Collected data
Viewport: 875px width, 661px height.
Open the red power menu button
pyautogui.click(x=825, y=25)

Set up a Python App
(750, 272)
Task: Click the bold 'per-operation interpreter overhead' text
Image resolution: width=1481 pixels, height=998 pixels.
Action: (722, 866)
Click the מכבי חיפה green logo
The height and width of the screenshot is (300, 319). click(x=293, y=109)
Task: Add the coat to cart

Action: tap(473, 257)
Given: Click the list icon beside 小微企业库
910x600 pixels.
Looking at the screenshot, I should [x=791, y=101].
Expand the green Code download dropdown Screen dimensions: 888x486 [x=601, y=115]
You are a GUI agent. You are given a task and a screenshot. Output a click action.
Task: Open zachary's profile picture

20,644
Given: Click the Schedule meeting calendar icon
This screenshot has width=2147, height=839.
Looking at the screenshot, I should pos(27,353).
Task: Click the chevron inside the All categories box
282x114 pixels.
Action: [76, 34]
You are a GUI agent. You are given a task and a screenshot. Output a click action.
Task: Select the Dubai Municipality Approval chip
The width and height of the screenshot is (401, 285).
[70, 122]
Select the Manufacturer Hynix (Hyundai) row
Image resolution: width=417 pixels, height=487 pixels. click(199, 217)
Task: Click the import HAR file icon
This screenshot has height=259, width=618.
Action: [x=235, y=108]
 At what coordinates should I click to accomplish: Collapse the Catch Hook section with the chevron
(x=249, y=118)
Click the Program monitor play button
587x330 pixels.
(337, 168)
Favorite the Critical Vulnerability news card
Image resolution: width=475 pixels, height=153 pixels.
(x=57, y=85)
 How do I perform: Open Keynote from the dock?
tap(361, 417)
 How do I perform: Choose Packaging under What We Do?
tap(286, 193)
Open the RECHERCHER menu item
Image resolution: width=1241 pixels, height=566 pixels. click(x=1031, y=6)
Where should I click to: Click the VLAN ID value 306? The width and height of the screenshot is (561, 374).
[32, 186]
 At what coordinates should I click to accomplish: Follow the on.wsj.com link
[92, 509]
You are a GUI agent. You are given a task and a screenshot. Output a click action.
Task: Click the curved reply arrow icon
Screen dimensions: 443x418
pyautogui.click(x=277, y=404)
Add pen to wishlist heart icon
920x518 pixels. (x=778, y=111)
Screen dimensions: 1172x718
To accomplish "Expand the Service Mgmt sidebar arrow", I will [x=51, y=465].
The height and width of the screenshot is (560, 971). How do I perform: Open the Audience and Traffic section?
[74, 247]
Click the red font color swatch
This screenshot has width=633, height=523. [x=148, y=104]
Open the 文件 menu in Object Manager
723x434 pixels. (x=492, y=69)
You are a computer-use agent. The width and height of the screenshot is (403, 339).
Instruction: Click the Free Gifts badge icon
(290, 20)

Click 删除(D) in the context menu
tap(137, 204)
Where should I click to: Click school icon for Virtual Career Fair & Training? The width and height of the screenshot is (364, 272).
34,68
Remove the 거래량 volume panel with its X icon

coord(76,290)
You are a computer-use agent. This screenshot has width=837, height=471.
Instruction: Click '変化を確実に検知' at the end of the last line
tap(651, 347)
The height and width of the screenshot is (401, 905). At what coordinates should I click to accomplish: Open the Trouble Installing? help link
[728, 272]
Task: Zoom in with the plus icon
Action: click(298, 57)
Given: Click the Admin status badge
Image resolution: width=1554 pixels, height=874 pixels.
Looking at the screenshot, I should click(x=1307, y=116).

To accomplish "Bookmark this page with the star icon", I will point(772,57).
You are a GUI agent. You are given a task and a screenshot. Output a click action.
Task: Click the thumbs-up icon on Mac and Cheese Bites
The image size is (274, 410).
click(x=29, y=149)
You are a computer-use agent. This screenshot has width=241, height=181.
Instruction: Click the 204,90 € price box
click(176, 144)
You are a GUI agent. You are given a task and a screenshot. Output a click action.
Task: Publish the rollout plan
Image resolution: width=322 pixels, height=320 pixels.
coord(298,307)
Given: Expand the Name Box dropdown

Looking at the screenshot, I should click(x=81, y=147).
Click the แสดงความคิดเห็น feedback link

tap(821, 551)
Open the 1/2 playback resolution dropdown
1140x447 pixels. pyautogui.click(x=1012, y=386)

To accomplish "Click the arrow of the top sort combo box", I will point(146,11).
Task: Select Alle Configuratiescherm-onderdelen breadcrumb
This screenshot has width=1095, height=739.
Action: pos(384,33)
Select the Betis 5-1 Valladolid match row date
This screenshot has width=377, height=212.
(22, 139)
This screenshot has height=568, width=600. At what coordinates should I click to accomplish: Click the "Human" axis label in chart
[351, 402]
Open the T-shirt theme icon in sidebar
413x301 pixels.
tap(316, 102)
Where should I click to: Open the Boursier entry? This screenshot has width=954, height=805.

Directions for this task> A verbatim copy of all the entries above is requested.

Answer space>
Viewport: 875px width, 661px height.
Open the red power menu button
pyautogui.click(x=825, y=25)

Set up a Python App
(750, 272)
Task: Click the bold 'per-operation interpreter overhead' text
Image resolution: width=1481 pixels, height=998 pixels.
Action: (722, 866)
Click the מכבי חיפה green logo
The height and width of the screenshot is (300, 319). click(x=293, y=109)
Task: Add the coat to cart

Action: tap(473, 257)
Given: Click the list icon beside 小微企业库
910x600 pixels.
Looking at the screenshot, I should [x=791, y=101].
Expand the green Code download dropdown Screen dimensions: 888x486 [x=601, y=115]
You are a GUI agent. You are given a task and a screenshot. Output a click action.
Task: Open zachary's profile picture

20,644
Given: Click the Schedule meeting calendar icon
This screenshot has width=2147, height=839.
Looking at the screenshot, I should pos(27,353).
Task: Click the chevron inside the All categories box
282x114 pixels.
Action: [76, 34]
You are a GUI agent. You are given a task and a screenshot. Output a click action.
Task: Select the Dubai Municipality Approval chip
The width and height of the screenshot is (401, 285).
[70, 122]
Select the Manufacturer Hynix (Hyundai) row
Image resolution: width=417 pixels, height=487 pixels. click(199, 217)
Task: Click the import HAR file icon
This screenshot has height=259, width=618.
Action: [x=235, y=108]
 At what coordinates should I click to accomplish: Collapse the Catch Hook section with the chevron
(x=249, y=118)
Click the Program monitor play button
587x330 pixels.
(337, 168)
Favorite the Critical Vulnerability news card
Image resolution: width=475 pixels, height=153 pixels.
(x=57, y=85)
 How do I perform: Open Keynote from the dock?
tap(361, 417)
 How do I perform: Choose Packaging under What We Do?
tap(286, 193)
Open the RECHERCHER menu item
Image resolution: width=1241 pixels, height=566 pixels. click(x=1031, y=6)
Where should I click to: Click the VLAN ID value 306? The width and height of the screenshot is (561, 374).
[32, 186]
 At what coordinates should I click to accomplish: Follow the on.wsj.com link
[92, 509]
You are a GUI agent. You are given a task and a screenshot. Output a click action.
Task: Click the curved reply arrow icon
Screen dimensions: 443x418
pyautogui.click(x=277, y=404)
Add pen to wishlist heart icon
920x518 pixels. (x=778, y=111)
Screen dimensions: 1172x718
To accomplish "Expand the Service Mgmt sidebar arrow", I will [x=51, y=465].
The height and width of the screenshot is (560, 971). How do I perform: Open the Audience and Traffic section?
[74, 247]
Click the red font color swatch
This screenshot has width=633, height=523. [x=148, y=104]
Open the 文件 menu in Object Manager
723x434 pixels. (x=492, y=69)
You are a computer-use agent. The width and height of the screenshot is (403, 339).
Instruction: Click the Free Gifts badge icon
(290, 20)

Click 删除(D) in the context menu
tap(137, 204)
Where should I click to: Click school icon for Virtual Career Fair & Training? The width and height of the screenshot is (364, 272).
34,68
Remove the 거래량 volume panel with its X icon

coord(76,290)
You are a computer-use agent. This screenshot has width=837, height=471.
Instruction: Click '変化を確実に検知' at the end of the last line
tap(651, 347)
The height and width of the screenshot is (401, 905). At what coordinates should I click to accomplish: Open the Trouble Installing? help link
[728, 272]
Task: Zoom in with the plus icon
Action: click(298, 57)
Given: Click the Admin status badge
Image resolution: width=1554 pixels, height=874 pixels.
Looking at the screenshot, I should click(x=1307, y=116).

To accomplish "Bookmark this page with the star icon", I will point(772,57).
You are a GUI agent. You are given a task and a screenshot. Output a click action.
Task: Click the thumbs-up icon on Mac and Cheese Bites
The image size is (274, 410).
click(x=29, y=149)
You are a computer-use agent. This screenshot has width=241, height=181.
Instruction: Click the 204,90 € price box
click(176, 144)
You are a GUI agent. You are given a task and a screenshot. Output a click action.
Task: Publish the rollout plan
Image resolution: width=322 pixels, height=320 pixels.
coord(298,307)
Given: Expand the Name Box dropdown

Looking at the screenshot, I should click(x=81, y=147).
Click the แสดงความคิดเห็น feedback link

tap(821, 551)
Open the 1/2 playback resolution dropdown
1140x447 pixels. pyautogui.click(x=1012, y=386)

To accomplish "Click the arrow of the top sort combo box", I will point(146,11).
Task: Select Alle Configuratiescherm-onderdelen breadcrumb
This screenshot has width=1095, height=739.
Action: pos(384,33)
Select the Betis 5-1 Valladolid match row date
This screenshot has width=377, height=212.
(22, 139)
This screenshot has height=568, width=600. At what coordinates should I click to accomplish: Click the "Human" axis label in chart
[351, 402]
Open the T-shirt theme icon in sidebar
413x301 pixels.
tap(316, 102)
Where should I click to: Open the Boursier entry? This screenshot has width=954, height=805.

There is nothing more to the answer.